[Start of EXCERPT TO READ]

The body of space law is really international law. The
international law rules and principles of Space Law are embodied in
5 international treaties, a set of principles
governing outer space which have been developed by several nations.
In addition to these international instruments, many States have
their national legislations governing space-related activities.

Of the five space treaties, four of them are pretty widely
ratified and the last one, the Outer Space Treaty(called the Magna
Carta of space law), is not quite as popular but is really the
document that all space lawyers turn to when we consider anything
that happens in space.

NASA Headqtrs, DC

The 5 Treaties are:

  • The Treaty on Principles Governing the Activities of States in
    the exploration and Use of Outer Space, including the Moon and
    other Celestial Bodies Oct 10, 1966 (The Outer Space
    Treaty
    ).
  • Agreement on the Rescue of Astronauts and Return of objects
    launched into outer space entered into force December 3, 1968
    (The Rescue Agreement).
  • Agreement governing the activities of states on the moon and
    other celestial bodies entered into force July 1984 (The
    Moon Agreement
    ).
  • Convention on International liability for damage caused by
    space objects entered into force October9, 1973 (The
    Liability Convention
    ) and
  • Convention on the registration of objects launched into outer
    space entered into force September 15, 1976 (The
    Registration Convention
    ).
  1. ‘The Outer Space Treaty’: The Treaty on Principles
    Governing the Activities of States in the exploration and Use of
    Outer Space, including the Moon and other Celestial Bodies
    1966,
    is otherwise known as the Outer Space Treaty (OST).

[End of EXCERPT TO READ]

# [WRITTEN INSTRUCTION 1]
In the excerpt on space law, what nickname is given to the Outer Space Treaty?
The text and the records that come after it are from separate sources.

[Start of RECORDED INFORMATION]

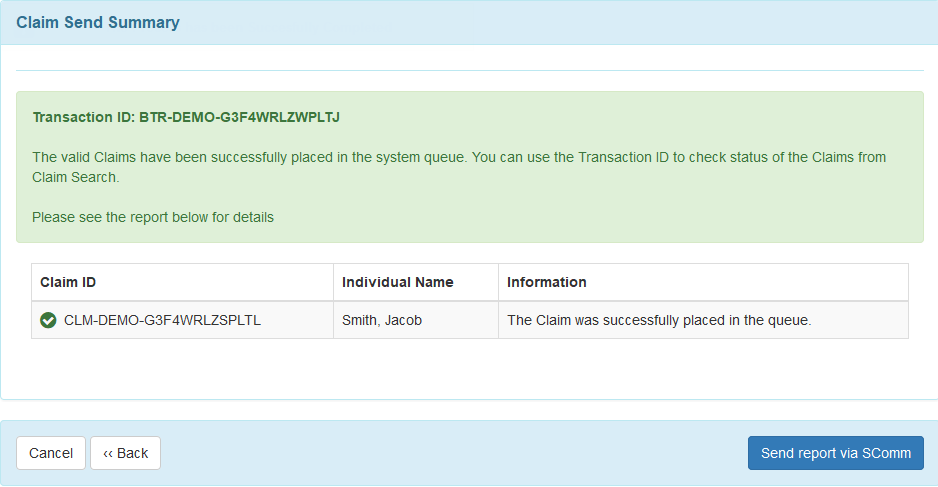Click the Transaction ID BTR-DEMO-G3F4WRLZWPLTJ text

pyautogui.click(x=186, y=117)
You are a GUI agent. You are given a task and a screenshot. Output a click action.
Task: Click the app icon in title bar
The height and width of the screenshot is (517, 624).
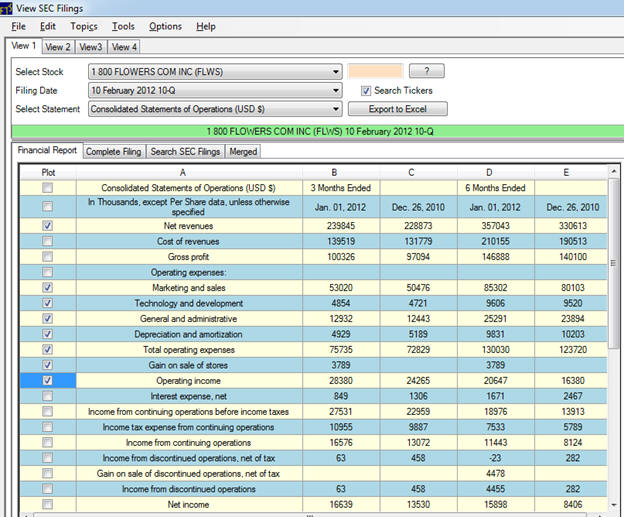[8, 7]
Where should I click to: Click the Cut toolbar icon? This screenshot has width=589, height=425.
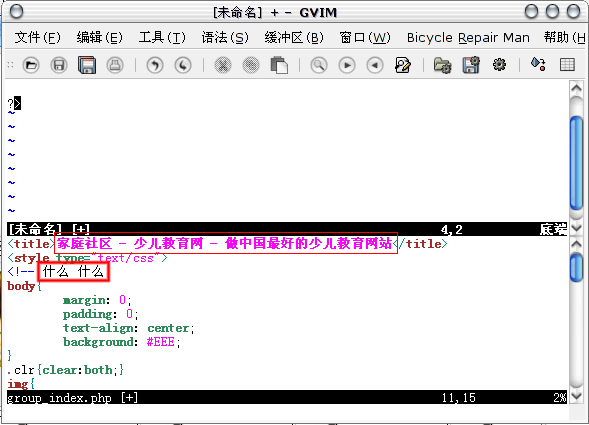coord(223,65)
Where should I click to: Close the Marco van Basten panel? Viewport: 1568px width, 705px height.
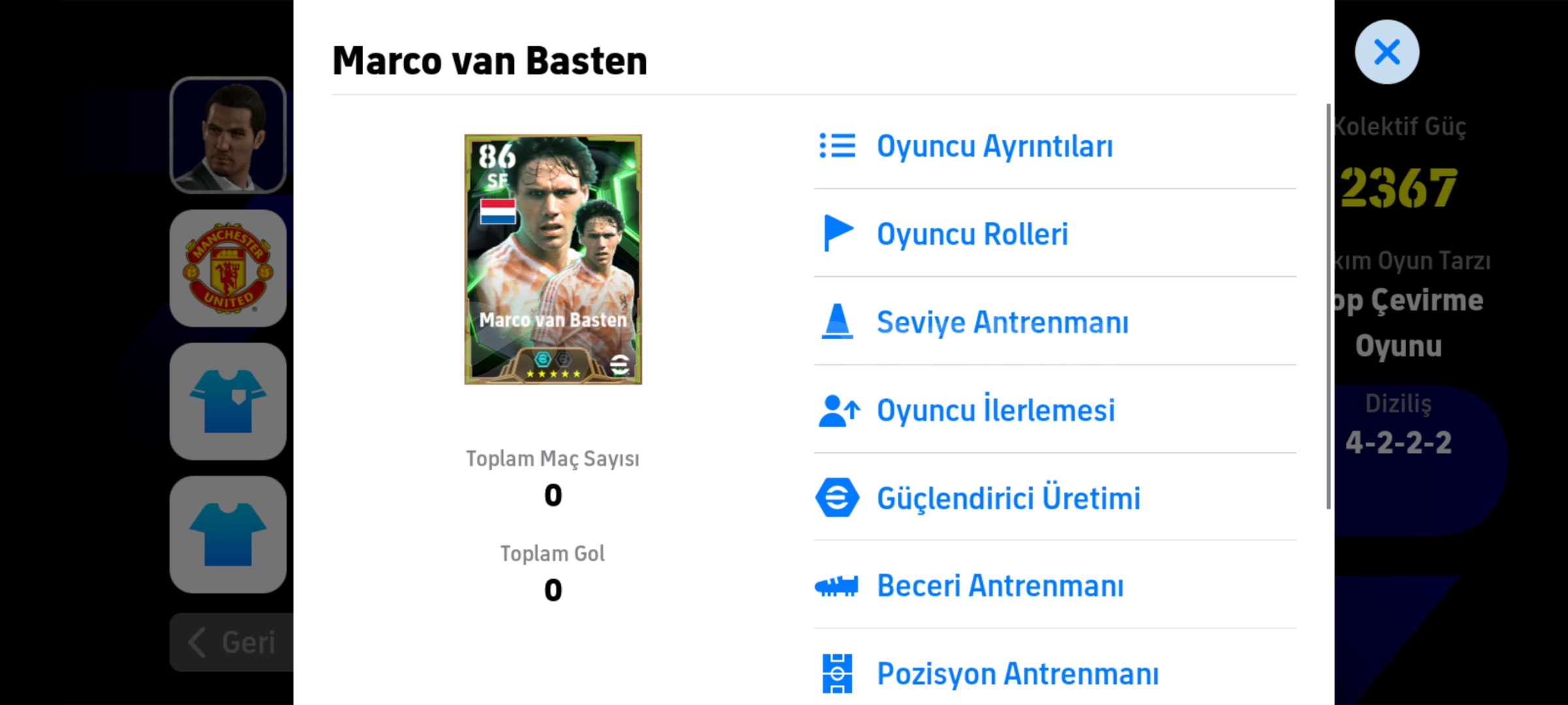tap(1386, 52)
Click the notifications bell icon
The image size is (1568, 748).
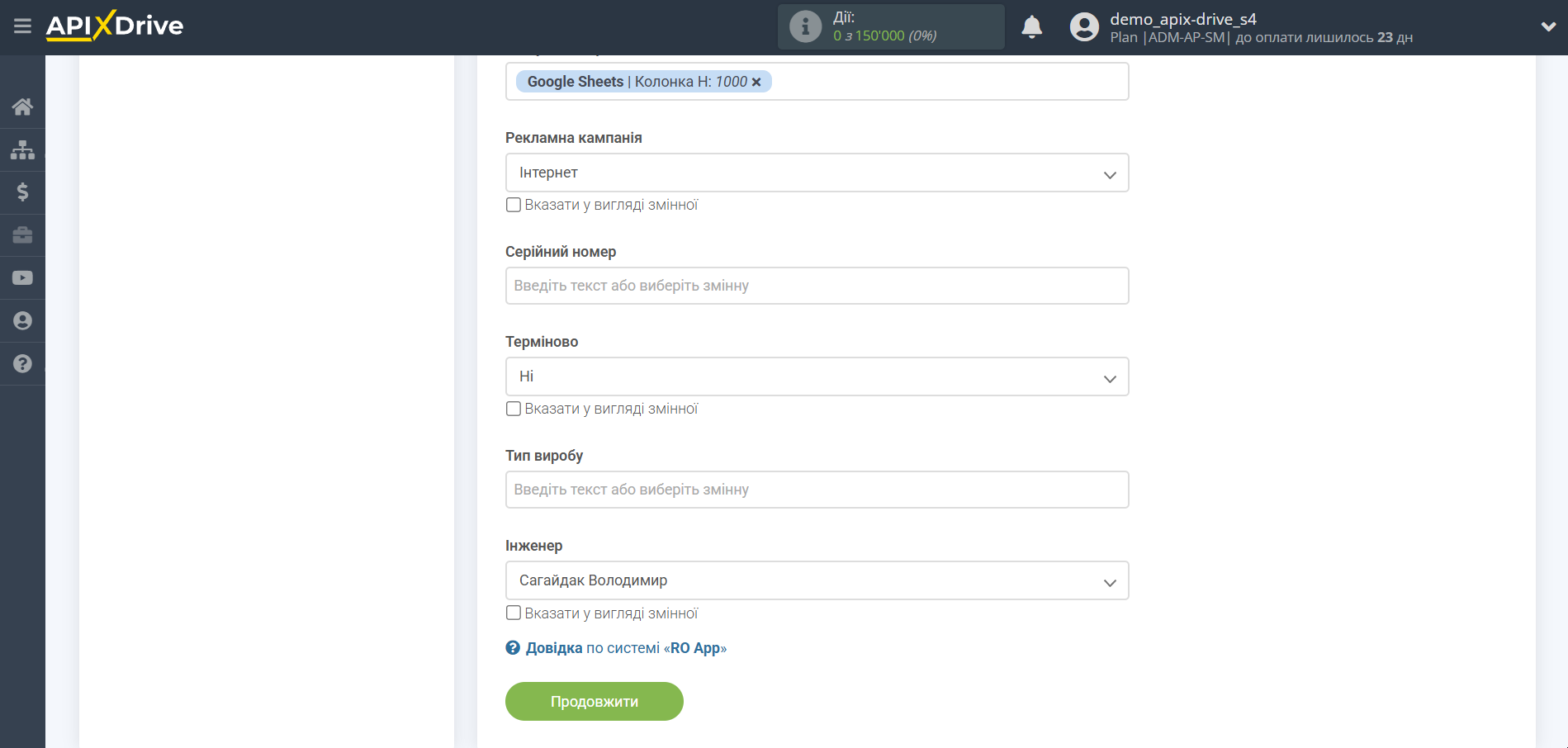click(x=1031, y=27)
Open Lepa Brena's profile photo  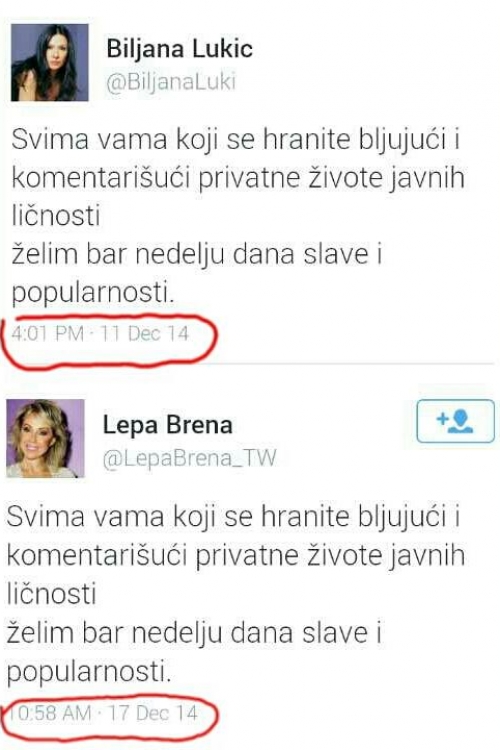(x=45, y=439)
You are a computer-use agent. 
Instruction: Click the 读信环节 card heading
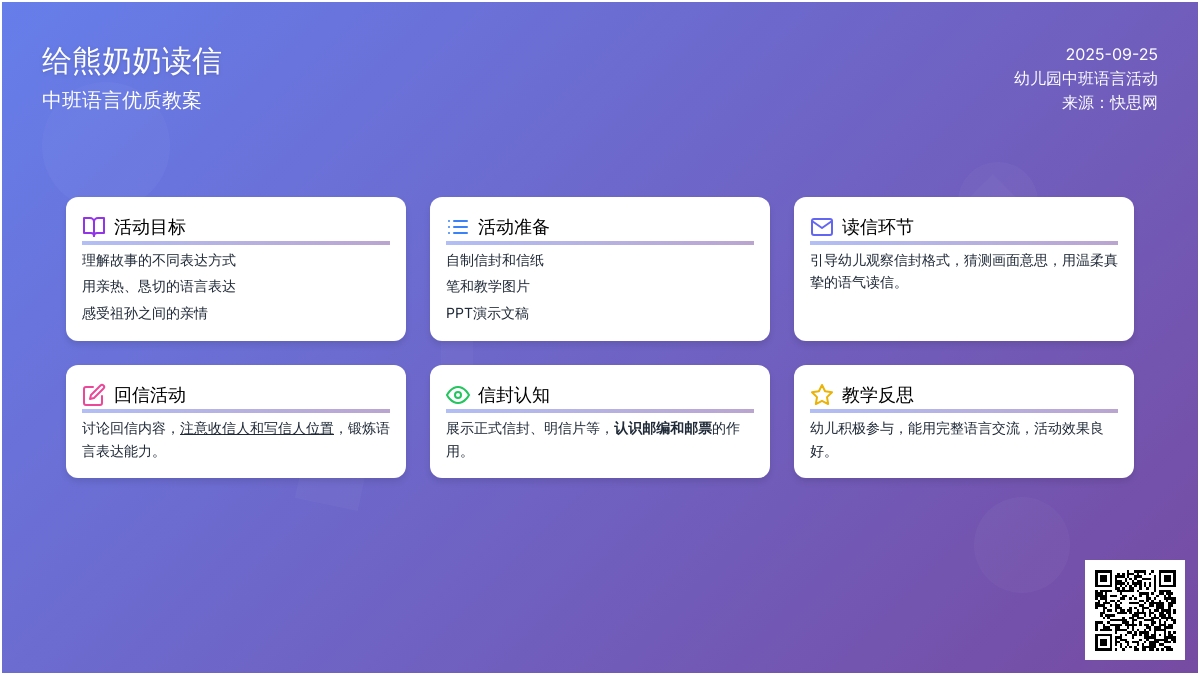pyautogui.click(x=878, y=227)
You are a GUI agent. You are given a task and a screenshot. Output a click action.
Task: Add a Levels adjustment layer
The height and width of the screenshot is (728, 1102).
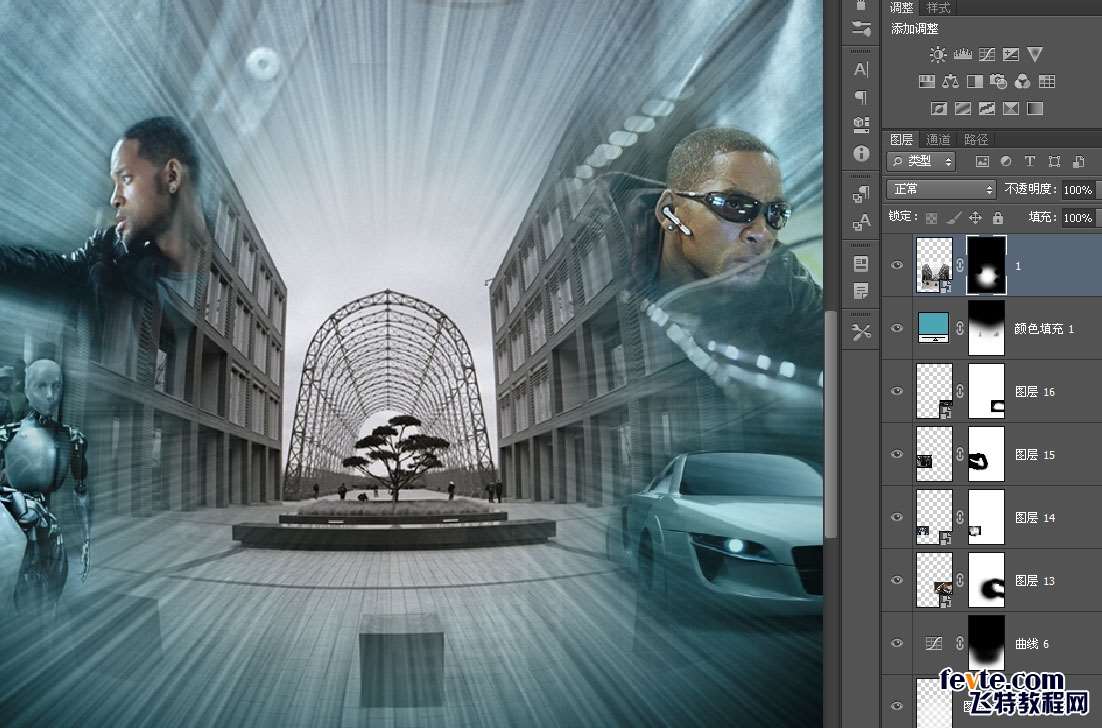[x=963, y=55]
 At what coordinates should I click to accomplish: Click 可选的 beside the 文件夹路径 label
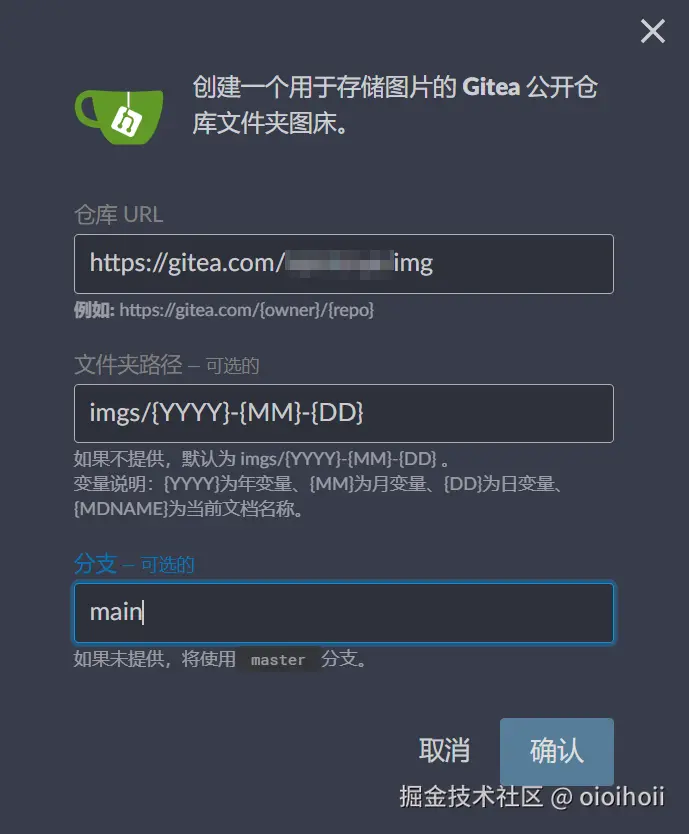pos(233,366)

[End of RECORDED INFORMATION]

# [WRITTEN INSTRUCTION 2]
Could you rewrite everything in the records from the line containing "At what coordinates" down to the end of the records, requests included, offsetting every coordinate in the answers by 122? Leave the pictures out.

# [RESPONSE 1]
The Magna Carta of space law.

# [RESPONSE 2]
 At what coordinates should I click to accomplish: Click 可选的 beside the 文件夹路径 label
pos(355,488)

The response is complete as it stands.